Le compte à rebours est lancé. À partir du 31 mars 2026, les entreprises camerounaises pourront officiellement bénéficier du statut d’Opérateur Économique Agréé (OEA), un label accordé aux acteurs jugés fiables et respectueux des règles. L’annonce a été faite le 20 février 2026 à Douala, lors de la quinzième Soirée des partenaires de la Douane, présidée par le ministre des Finances, Louis Paul Motaze. Pour le directeur général des Douanes, Fongod Edwin Nuvaga, ce programme constitue « la phase la plus achevée du partenariat entre la Douane et les entreprises ». Autrement dit, il ne s’agit plus seulement de dialogue, mais d’un système structuré de reconnaissance et d’avantages concrets pour les opérateurs exemplaires.

Concrètement, le statut OEA est accordé aux entreprises qui respectent durablement la réglementation, présentent une situation financière saine et sécurisent leurs opérations commerciales. Une fois certifiées, elles bénéficieront d’allègements notables : moins de contrôles, traitement prioritaire des dossiers, possibilité de dédouaner à domicile ou encore interlocuteur dédié au sein de l’administration. « Cette certification reconnaît le caractère citoyen des entreprises vertueuses », a souligné le patron des Douanes, invitant les opérateurs à « saisir cette opportunité ».

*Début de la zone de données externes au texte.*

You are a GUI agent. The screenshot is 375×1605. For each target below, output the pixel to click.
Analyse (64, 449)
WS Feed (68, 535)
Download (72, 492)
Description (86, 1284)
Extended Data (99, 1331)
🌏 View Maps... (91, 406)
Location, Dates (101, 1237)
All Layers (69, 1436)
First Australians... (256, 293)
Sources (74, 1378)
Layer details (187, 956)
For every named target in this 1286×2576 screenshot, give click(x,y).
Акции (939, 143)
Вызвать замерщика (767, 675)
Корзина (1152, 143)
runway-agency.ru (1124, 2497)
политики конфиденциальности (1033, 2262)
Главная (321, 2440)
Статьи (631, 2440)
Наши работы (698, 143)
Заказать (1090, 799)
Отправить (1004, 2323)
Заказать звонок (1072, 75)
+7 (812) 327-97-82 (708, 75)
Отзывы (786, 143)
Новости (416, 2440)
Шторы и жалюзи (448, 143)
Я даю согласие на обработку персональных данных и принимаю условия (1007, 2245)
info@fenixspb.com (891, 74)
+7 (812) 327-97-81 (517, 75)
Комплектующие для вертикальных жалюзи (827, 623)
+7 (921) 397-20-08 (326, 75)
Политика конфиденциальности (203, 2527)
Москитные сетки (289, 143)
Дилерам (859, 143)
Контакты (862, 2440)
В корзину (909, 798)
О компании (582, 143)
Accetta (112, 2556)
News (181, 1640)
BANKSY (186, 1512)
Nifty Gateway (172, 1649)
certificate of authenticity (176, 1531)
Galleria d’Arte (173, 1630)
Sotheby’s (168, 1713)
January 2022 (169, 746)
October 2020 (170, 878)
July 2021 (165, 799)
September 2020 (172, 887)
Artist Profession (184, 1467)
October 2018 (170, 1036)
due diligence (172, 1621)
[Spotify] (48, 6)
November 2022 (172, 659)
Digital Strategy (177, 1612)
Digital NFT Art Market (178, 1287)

Le dispositif repose sur des textes déjà adoptés en 2025, notamment un décret du Premier ministre et une décision du ministre des Finances fixant les modalités d’examen des candidatures. Ainsi, le lancement prévu fin mars ne marque pas une promesse, mais l’aboutissement d’un cadre juridique désormais opérationnel. Au-delà des facilités accordées, l’enjeu est aussi stratégique. Un opérateur certifié au Cameroun pourra, à terme, bénéficier d’avantages similaires dans les pays ayant conclu des accords de reconnaissance mutuelle. « C’est un investissement qui se révélera payant à moyen et long terme », a assuré Louis Paul Motaze, encourageant les entreprises à candidater massivement.

Cette évolution s’inscrit dans une dynamique entamée depuis plus de quinze ans. En 2009 déjà, l’Administration des Douanes affichait sa volonté de passer « d’une logique de confrontation à une logique de partenariat ». Depuis, plusieurs cadres de concertation ont vu le jour : forum Douane-Entreprises, cellules d’écoute dans les bureaux, commissions sectorielles et protocoles d’accords avec diverses organisations. Progressivement, cette démarche a produit des résultats tangibles. Les procédures ont été simplifiées, le paiement électronique généralisé et les délais raccourcis. Surtout, la confiance s’est installée. « La performance de la Douane dépend largement de la collaboration des opérateurs économiques », a rappelé Fongod Edwin Nuvaga.

Le Programme OEA pousse cette logique plus loin en introduisant une différenciation assumée : accorder davantage de fluidité aux entreprises conformes et concentrer l’attention sur les flux à risque. « Ce principe, fondé sur la transparence et la responsabilité partagée, vise à renforcer la compétitivité des entreprises tout en sécurisant les échanges », a martelé la DGD.